>> START DATA FOR THE TASK

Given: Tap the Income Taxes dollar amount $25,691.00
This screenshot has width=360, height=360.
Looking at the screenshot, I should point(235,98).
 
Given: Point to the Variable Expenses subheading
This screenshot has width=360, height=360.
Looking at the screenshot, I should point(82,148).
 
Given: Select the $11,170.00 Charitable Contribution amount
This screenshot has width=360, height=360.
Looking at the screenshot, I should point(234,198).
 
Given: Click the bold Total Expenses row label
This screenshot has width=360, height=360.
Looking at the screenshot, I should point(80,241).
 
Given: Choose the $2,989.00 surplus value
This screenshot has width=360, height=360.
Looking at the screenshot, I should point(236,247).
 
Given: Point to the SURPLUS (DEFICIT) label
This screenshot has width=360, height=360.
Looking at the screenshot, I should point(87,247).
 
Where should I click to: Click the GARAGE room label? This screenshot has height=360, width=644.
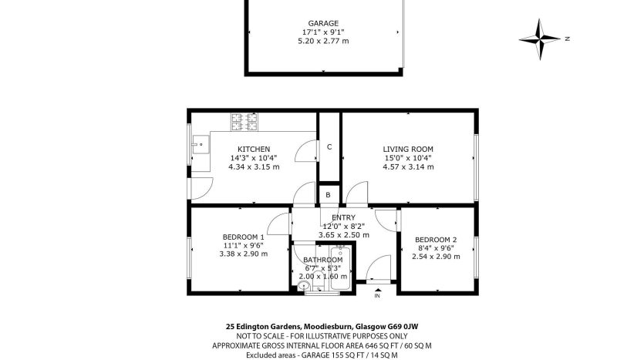[323, 23]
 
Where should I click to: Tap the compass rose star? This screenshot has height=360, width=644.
[540, 39]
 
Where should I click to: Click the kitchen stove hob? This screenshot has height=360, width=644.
[244, 122]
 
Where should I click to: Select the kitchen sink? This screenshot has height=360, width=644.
[201, 144]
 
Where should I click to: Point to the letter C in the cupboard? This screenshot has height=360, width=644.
[329, 147]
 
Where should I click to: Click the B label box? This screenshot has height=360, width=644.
[328, 195]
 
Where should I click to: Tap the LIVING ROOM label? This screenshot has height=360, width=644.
[408, 150]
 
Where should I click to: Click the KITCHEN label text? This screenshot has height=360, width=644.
[254, 150]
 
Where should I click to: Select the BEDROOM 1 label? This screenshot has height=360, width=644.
[244, 237]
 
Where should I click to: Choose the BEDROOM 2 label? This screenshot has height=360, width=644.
[436, 240]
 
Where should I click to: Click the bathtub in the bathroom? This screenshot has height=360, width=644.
[340, 268]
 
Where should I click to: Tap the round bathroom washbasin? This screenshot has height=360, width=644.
[304, 286]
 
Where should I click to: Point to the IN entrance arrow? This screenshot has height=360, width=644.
[377, 291]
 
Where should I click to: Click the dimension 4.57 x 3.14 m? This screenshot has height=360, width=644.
[408, 167]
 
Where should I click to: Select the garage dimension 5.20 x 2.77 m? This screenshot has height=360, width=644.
[323, 41]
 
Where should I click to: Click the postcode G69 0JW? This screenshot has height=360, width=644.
[403, 327]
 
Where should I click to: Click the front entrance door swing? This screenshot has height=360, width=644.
[378, 268]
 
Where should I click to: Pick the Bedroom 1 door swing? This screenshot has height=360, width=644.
[279, 224]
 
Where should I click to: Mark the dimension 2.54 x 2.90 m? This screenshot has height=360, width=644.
[436, 257]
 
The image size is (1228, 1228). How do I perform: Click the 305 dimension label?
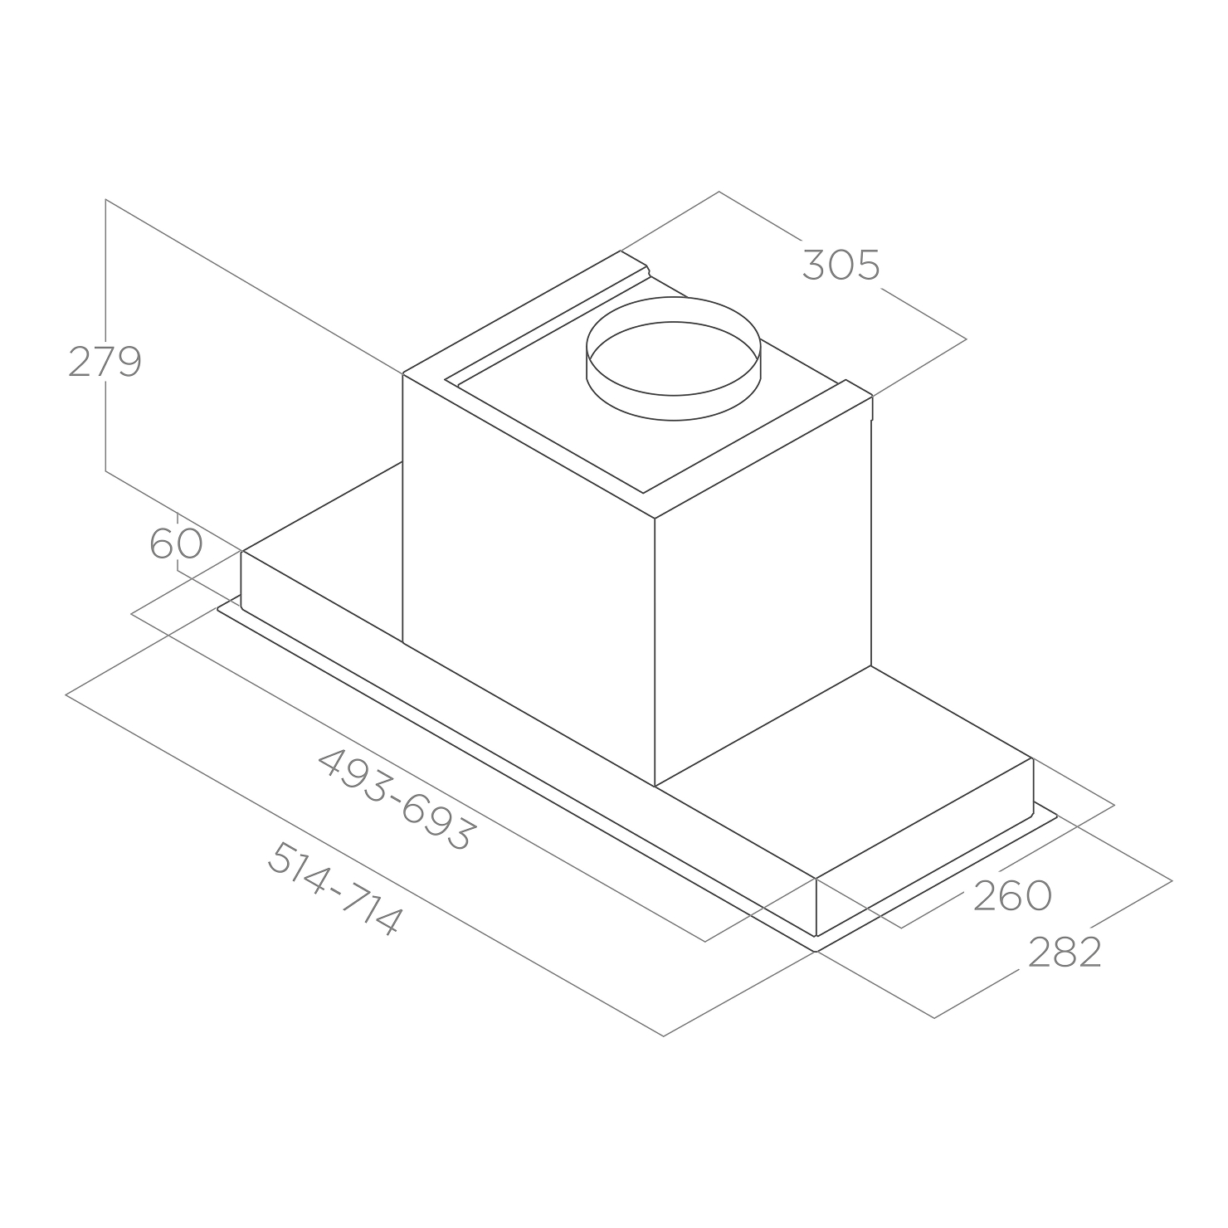[x=841, y=266]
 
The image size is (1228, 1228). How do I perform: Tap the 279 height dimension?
[x=105, y=362]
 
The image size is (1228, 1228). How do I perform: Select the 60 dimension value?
[x=176, y=544]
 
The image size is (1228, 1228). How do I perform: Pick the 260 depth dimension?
[x=1012, y=895]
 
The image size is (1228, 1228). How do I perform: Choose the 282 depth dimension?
[x=1065, y=953]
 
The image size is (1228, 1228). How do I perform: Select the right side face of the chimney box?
[x=763, y=589]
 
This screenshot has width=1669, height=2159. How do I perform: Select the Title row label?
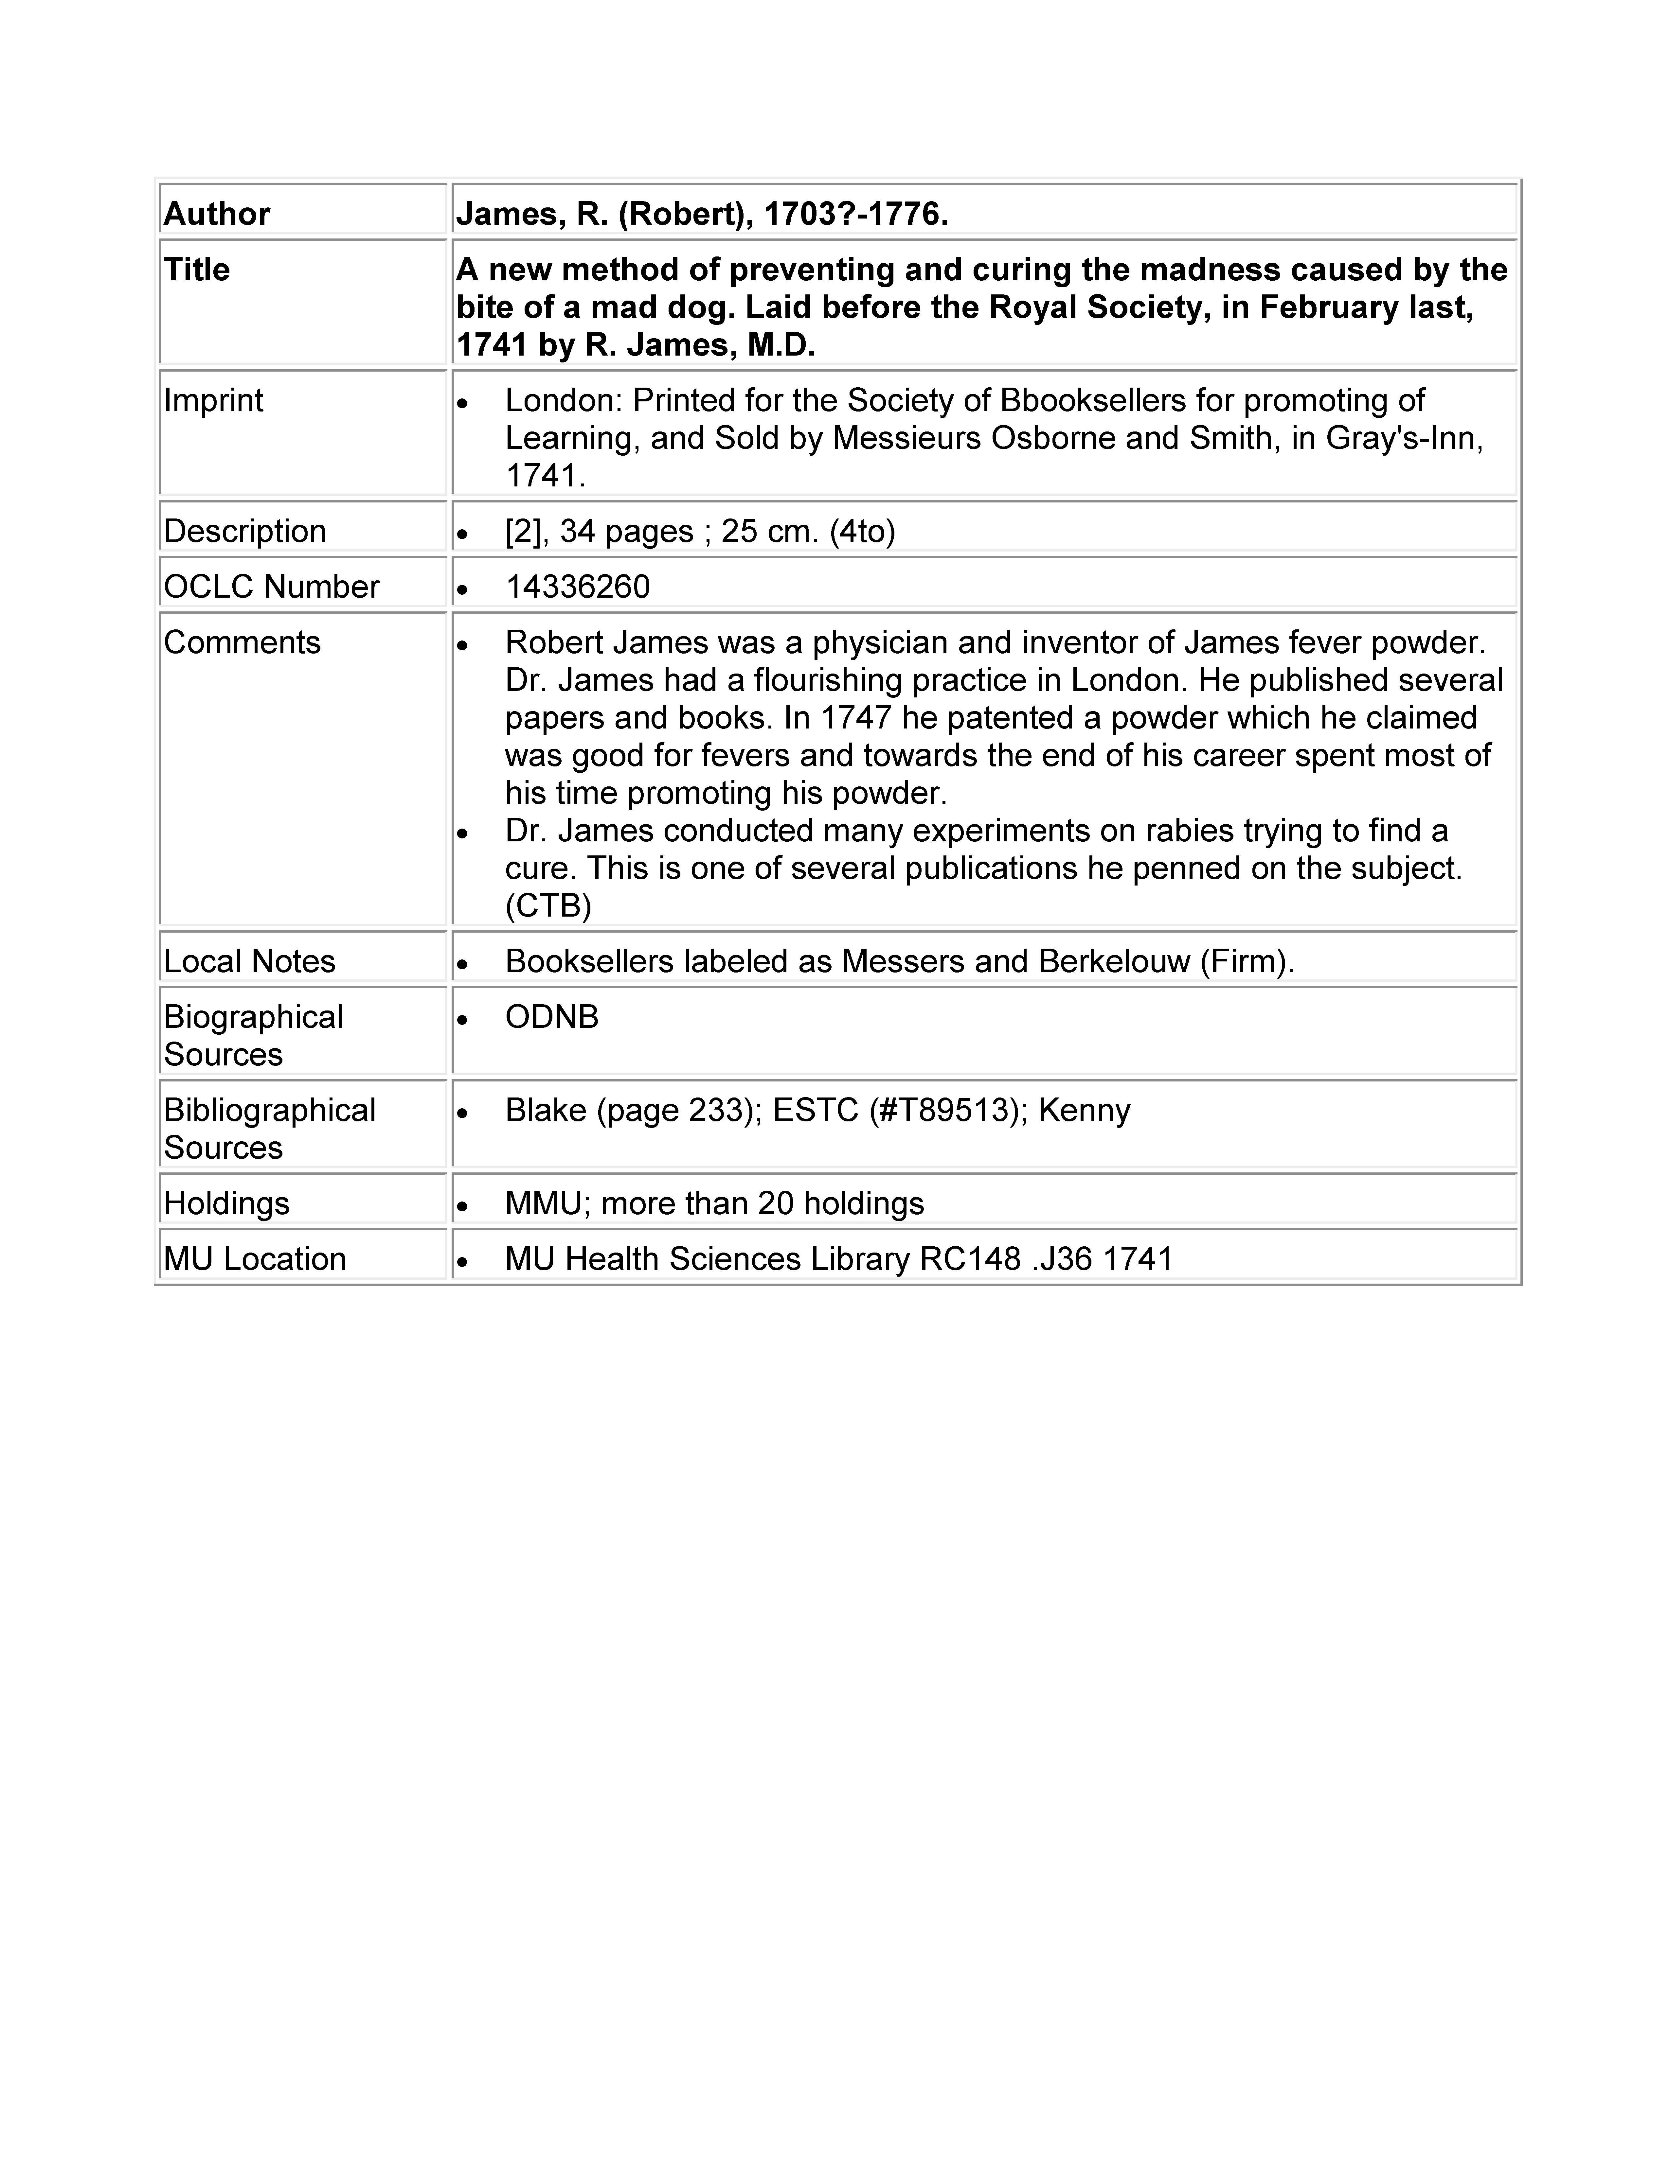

>> END DATA FOR THE TASK

Can you write out the records again from their start through the line containing "Given: Click the", requests included, shifting each answer coordinate by adding 13 to it?

Given: Tap the Income Taxes dollar amount $25,691.00
This screenshot has width=360, height=360.
Looking at the screenshot, I should point(248,111).
 
Given: Point to the Variable Expenses subheading
This screenshot has width=360, height=360.
Looking at the screenshot, I should point(95,161).
 
Given: Select the $11,170.00 Charitable Contribution amount
This screenshot has width=360, height=360.
Looking at the screenshot, I should point(247,211).
 
Given: Click the bold Total Expenses row label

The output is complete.